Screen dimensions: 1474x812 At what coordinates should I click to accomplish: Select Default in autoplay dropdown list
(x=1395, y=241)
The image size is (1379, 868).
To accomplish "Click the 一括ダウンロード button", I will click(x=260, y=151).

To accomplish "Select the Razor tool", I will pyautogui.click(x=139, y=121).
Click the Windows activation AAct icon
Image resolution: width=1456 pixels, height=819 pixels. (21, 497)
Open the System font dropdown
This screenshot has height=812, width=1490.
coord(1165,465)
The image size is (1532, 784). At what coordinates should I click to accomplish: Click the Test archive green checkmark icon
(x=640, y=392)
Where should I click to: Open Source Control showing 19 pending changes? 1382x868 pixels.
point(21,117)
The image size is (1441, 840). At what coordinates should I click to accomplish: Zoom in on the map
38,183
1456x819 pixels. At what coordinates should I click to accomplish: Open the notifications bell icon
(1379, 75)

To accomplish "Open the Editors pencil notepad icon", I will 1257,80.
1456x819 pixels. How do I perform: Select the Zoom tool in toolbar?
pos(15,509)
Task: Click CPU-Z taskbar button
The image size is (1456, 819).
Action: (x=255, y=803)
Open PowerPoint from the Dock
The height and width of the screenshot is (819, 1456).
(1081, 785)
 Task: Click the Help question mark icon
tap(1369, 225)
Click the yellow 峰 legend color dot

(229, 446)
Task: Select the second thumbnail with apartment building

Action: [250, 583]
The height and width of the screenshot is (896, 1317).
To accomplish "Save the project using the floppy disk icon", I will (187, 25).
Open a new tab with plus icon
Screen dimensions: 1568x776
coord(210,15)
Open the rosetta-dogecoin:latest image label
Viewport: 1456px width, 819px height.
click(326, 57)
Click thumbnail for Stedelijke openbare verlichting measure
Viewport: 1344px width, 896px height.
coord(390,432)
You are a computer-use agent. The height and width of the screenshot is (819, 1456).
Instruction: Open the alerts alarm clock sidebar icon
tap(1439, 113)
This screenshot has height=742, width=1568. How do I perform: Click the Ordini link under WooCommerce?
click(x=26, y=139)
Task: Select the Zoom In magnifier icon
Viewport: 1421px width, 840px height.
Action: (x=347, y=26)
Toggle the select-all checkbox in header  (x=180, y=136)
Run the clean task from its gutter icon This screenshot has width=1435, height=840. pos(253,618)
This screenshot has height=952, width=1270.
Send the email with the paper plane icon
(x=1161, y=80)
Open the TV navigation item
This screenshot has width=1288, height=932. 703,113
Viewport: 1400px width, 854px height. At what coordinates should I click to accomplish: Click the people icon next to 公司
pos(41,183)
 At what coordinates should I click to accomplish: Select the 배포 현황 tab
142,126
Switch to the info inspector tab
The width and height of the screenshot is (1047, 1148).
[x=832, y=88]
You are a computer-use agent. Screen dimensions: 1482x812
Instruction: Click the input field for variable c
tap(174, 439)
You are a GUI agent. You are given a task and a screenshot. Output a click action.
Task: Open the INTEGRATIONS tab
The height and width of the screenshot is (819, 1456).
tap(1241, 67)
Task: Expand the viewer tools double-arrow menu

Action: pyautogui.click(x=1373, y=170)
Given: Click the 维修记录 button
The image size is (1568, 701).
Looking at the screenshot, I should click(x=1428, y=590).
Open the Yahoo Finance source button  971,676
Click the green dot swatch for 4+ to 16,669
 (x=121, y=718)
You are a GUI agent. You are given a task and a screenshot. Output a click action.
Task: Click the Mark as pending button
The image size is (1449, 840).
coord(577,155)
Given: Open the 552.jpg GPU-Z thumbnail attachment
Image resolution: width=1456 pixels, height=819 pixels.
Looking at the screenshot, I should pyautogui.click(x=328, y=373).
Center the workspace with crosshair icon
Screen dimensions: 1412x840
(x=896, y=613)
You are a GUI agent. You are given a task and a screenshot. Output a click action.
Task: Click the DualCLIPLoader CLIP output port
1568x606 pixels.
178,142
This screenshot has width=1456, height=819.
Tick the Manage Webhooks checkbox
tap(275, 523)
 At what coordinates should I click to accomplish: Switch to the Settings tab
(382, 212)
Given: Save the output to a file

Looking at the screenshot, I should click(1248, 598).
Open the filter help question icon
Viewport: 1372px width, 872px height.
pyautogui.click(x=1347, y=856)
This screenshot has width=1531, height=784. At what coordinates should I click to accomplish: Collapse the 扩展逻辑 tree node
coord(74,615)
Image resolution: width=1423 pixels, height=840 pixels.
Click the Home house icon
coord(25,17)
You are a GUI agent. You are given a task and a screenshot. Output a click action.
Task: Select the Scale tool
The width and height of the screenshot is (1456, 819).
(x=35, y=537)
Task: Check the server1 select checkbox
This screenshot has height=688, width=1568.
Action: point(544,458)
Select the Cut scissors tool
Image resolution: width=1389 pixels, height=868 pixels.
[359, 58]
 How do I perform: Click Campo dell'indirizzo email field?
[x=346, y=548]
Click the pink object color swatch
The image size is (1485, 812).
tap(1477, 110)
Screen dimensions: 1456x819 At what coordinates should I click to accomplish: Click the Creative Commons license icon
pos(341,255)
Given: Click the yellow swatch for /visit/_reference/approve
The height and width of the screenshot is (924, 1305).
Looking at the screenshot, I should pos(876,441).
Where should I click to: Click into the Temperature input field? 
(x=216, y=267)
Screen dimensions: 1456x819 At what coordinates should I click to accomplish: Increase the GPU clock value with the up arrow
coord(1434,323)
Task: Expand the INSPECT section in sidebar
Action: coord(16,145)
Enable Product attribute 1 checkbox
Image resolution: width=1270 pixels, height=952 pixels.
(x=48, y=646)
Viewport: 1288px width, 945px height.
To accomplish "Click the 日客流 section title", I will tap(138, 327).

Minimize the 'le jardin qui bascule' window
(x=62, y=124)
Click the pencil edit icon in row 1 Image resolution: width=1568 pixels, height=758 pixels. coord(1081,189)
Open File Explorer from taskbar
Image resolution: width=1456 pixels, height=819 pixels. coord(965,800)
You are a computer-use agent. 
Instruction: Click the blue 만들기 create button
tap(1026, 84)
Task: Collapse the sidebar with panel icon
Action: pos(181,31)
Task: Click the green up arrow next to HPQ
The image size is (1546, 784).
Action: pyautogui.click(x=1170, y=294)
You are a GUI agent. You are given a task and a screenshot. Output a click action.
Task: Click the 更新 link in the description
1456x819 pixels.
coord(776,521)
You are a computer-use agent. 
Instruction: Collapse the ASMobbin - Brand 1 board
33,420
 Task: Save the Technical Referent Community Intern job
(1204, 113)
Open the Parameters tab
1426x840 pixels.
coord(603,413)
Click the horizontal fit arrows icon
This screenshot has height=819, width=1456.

----------------------------------------

» Your instructions:
Each line in the records above with "computer" must be returned.

» Written solution:
You are a computer-use agent. The height and width of the screenshot is (819, 1456).
You are a computer-use agent. Screen dimensions: 1482x812
You are a computer-use agent. 
You are a computer-use agent. 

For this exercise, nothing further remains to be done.